Based on research from industry analysts, the majority of the mobile community has streaming-enabled devices, especially in the U.S. market. This is supported by MySpace’s own mobile web site traffic analysis. In addition, device manufacturers like RIM which have historically only supported progressive download, are now rolling out new BlackBerry devices supporting streaming video including the BlackBerry Bold, Palm Centro, Motorola Q9, LG Voyager, Nokia N95, and Samsung Instinct. By launching with support for mobile streaming, MySpace is reaching a wide community of subscribers.
If you have one of those aforementioned phones, you’ll be able to watch videos from the community and from the likes of MySpace’s branded channels such as TMZ, College Humor and VIMBY. But you won’t be able to watch anything from MySpace content partner Hulu (at least not at launch, according to a MySpace rep).
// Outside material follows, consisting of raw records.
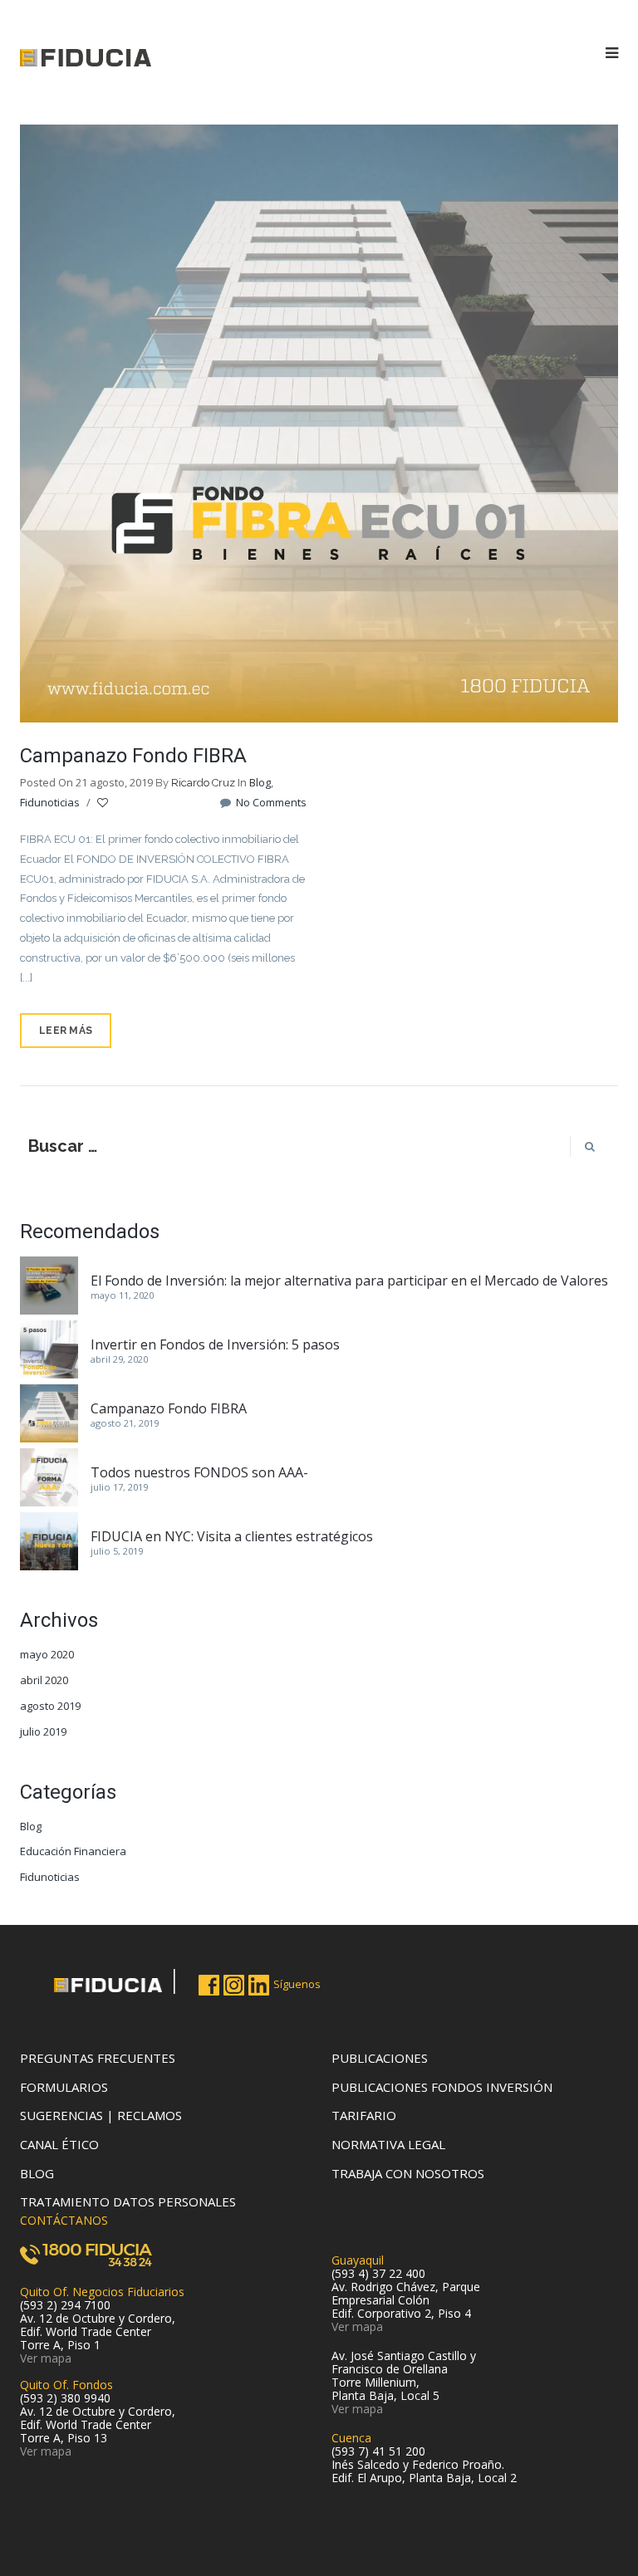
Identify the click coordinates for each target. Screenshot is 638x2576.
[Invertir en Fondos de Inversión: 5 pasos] (49, 1349)
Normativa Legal (388, 2144)
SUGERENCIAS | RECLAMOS (101, 2115)
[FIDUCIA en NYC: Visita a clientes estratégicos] (49, 1541)
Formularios (64, 2087)
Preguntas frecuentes (97, 2058)
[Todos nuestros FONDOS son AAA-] (49, 1477)
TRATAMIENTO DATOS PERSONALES (128, 2201)
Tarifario (363, 2115)
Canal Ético (59, 2144)
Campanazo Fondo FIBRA (133, 755)
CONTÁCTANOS (64, 2220)
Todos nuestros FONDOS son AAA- (199, 1472)
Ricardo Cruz (203, 782)
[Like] (103, 803)
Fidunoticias (50, 802)
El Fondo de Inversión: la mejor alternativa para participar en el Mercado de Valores (349, 1280)
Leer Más (65, 1030)
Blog (260, 782)
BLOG (37, 2173)
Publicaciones (379, 2058)
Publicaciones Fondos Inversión (441, 2087)
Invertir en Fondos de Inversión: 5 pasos (215, 1344)
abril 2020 (44, 1679)
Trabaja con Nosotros (407, 2173)
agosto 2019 (50, 1705)
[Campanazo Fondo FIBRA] (319, 422)
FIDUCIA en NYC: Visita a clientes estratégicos (232, 1536)
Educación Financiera (73, 1851)
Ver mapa (45, 2358)
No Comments (270, 802)
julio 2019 (43, 1731)
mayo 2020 (47, 1654)
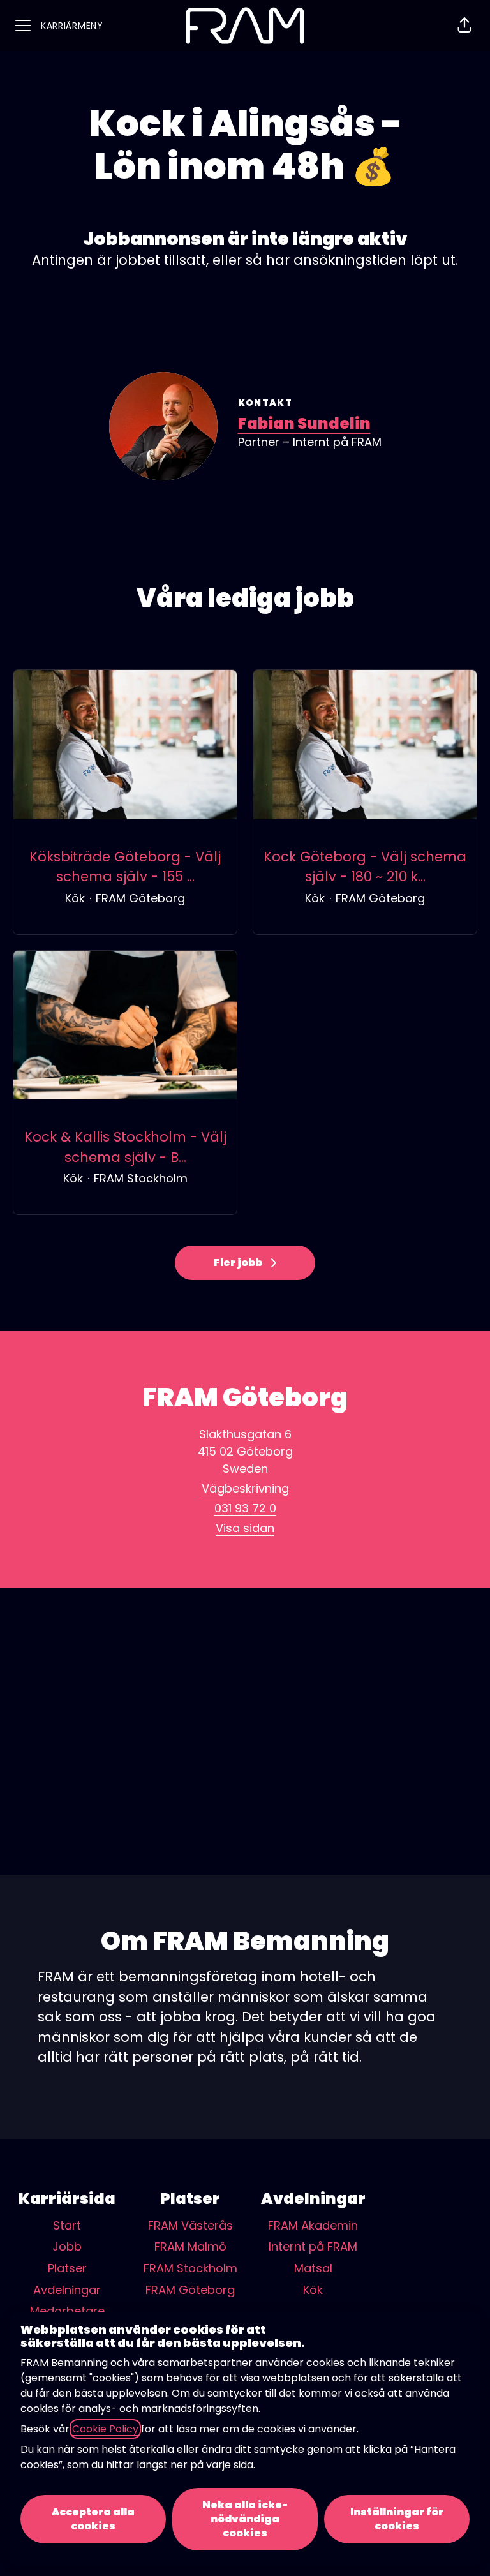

This isn’t too surprising, as it’s highly unlikely that Hulu would let MySpace be the first to offer its content through mobile channels.
At the GigaOM Mobilize conference this past September, both MySpace and Facebook talked up their mobile initiatives, though they spoke in terms of communication rather than entertainment.
There was a time when this would have been big news, but mobile video in and of itself isn’t as impressive anymore, and there has been a lot of activity in the mobile video space lately. Joost launched an iPhone app this past weekend, MediaFLO is broadcasting the Victoria’s Secret fashion show on mobile devices tomorrow night, and Qik launched an alpha of its live-streaming service for select BlackBerries.